The bright 15.6” LCD does not get as dim as I would like for late-night projects. And I was afraid the 1920×1080 resolution would make everything too tiny or overload the graphics card. … Instead, everything looks so “smooth”. Colors are beautiful and vivid. And it has actually turned out to be a little easier on the eyes than my previous laptop (a 15.4” Dell Inspiron E1505 with 1680×1050 resolution).

I thought the “black chainlink” cover design would give it the appearance of being a cheap toy. Instead it brings a touch of elegant sophistication. Unfortunately, fingerprints show up so easily and I find myself polishing them off with a soft cloth several times per week.

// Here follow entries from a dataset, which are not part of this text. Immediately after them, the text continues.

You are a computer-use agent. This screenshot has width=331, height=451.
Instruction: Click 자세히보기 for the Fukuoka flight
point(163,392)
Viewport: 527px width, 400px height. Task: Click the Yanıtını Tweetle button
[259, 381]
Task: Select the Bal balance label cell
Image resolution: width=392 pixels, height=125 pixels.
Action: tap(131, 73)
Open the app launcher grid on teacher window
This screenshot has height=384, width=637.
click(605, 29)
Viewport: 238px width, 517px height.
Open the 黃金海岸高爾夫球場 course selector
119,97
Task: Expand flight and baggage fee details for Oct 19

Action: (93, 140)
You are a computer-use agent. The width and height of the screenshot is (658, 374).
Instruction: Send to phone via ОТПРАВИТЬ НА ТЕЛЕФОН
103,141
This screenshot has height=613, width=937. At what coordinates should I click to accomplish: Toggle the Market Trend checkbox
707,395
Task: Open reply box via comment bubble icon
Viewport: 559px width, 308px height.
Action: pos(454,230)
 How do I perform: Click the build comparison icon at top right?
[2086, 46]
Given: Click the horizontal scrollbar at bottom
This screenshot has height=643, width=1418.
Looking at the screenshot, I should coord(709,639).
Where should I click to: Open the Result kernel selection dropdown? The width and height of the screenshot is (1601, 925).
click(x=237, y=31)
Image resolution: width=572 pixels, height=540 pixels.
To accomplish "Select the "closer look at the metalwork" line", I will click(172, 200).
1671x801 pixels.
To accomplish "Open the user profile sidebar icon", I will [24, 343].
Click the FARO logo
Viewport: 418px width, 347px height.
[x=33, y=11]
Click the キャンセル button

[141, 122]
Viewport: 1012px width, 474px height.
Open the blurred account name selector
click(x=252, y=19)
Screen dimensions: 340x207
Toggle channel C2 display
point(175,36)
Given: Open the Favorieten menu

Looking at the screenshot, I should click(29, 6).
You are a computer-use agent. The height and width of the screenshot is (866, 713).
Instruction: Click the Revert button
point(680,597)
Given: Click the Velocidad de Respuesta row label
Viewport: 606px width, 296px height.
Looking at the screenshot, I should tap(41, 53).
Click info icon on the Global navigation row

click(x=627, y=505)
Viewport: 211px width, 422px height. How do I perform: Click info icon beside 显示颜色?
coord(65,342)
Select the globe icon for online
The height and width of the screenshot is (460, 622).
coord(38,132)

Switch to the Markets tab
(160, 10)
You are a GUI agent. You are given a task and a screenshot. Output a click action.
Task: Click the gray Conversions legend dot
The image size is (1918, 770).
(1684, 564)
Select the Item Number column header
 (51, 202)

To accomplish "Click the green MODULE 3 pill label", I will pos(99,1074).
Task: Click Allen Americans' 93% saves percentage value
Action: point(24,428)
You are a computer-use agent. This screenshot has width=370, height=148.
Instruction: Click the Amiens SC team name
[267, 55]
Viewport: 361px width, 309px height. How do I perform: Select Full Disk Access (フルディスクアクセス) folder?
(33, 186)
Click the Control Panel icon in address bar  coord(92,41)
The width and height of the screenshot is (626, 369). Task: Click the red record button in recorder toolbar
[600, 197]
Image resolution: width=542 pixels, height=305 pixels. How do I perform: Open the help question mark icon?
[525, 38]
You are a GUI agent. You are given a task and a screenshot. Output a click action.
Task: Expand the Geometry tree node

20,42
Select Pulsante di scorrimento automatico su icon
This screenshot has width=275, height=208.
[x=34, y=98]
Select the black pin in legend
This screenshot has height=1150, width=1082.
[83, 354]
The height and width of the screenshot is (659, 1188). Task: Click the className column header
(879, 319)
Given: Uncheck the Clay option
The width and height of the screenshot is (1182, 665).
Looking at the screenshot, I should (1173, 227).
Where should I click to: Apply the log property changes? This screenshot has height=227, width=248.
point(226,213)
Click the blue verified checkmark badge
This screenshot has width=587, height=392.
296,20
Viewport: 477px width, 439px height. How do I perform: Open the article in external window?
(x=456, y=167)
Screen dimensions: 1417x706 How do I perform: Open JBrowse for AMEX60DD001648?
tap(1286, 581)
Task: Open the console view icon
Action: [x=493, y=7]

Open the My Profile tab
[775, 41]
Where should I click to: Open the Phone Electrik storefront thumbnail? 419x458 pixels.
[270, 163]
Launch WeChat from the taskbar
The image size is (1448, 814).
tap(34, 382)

The Dell Dock is an ingenious way to organize shortcuts to your favorite and most-used applications without cluttering your desktop. (Cluttered desktops drive me crazy!) And the Windows 7 Pro operating system seems to be handling available resources very well.

Now for the cons:

Ventilation — This system seems to be poorly designed in the ventilation department. Especially in the touchpad area. It gets uncomfortably hot (borderline burning) if you use anything resource-intensive. Within an hour of turning on my brand new computer, I had to search for an external mouse. That night, I placed a folded t-shirt under my wrists so I could rest my hands while I typed. (It was that hot.)

Touchpad — In addition to the overheating issue, the touchpad somehow feels awkward to use. That may just be the part of me that hates change speaking up. But it also seems to have sensitivity issues – I cannot draw a large object. It comes out as a series of smaller ones as if it thinks I am clicking several times. As a graphics designer, this is not acceptable. I tried adjusting the sensitivity with no luck.

Keyboard — I was very excited about my first back-lit keyboard. But it too has turned into a disappointment. It took me a while to figure out how to adjust the backlight brightness. And I didn’t appreciate media taking priority over function-keys by default. (meaning if you want to use F5 to refresh your page, you had to hold down the Fn while you hit F5. … Otherwise it would do something like adjust your screen brightness.) This can easily be switched in the Bios. But not everybody is comfortable with making changes in Bios.

The biggest disappointment in my keyboard has been how cheap it feels. If I push a key hard enough to type a character, the whole keyboard bows down! Several keys also squeak as if they need some WD-40. (Please, do not take this as a suggestion to spray your own keyboard!)

Media Card Reader — I use SD cards on an almost daily. I am very sad to say that the media card in my Dell Studio 1555 just doesn’t fit right. – It is hard to put my SD cards in and hard to get them out. Makes me think of when I was a kid and several off-brand blocks got mixed in with my legos. They looked like they should work. And once put together they did their job well. But they didn’t really “fit.”

USB — Yet another thing that just doesn’t fit. … The USB port on the right side of my computer works fine. I use it every day. But the USB and the USB/eSATA combo port on the left are both very tight. I am afraid my devices would get broken if I tried to use these ports on a regular basis. For the time being, I have inserted a hub so that I’m not constantly fighting to plug and unplug stuff.

Minor Annoyances / Words to the wise

Slot Load DVD — You cannot use specially sized or shaped discs in slot load DVD/CD/Bluray players. Also, after changing the bios so that I have to hold down Fn to use my media keys, holding down Fn while you push the eject key does nothing. Just push the eject key by itself. – This seems kind of backwards and it took me several minutes to figure out how to get a disc out. (Eject key is located on the keyboard, right after F12)

Also, this laptop does not come with the standard lights to tell you if the caps, wifi, and Bluetooth are on or if the hard drive is in use. You can still check the status of all except the hard drive on your task bar.

In Dell’s defense, they did offer to replace my new with another Studio 1555. But I see that several others people have the same complaints as me. At this point, I fear that a replacement would suffer many of the same design flaws. So, I will wait a year or two and see if they come out with a better design for the Studio series.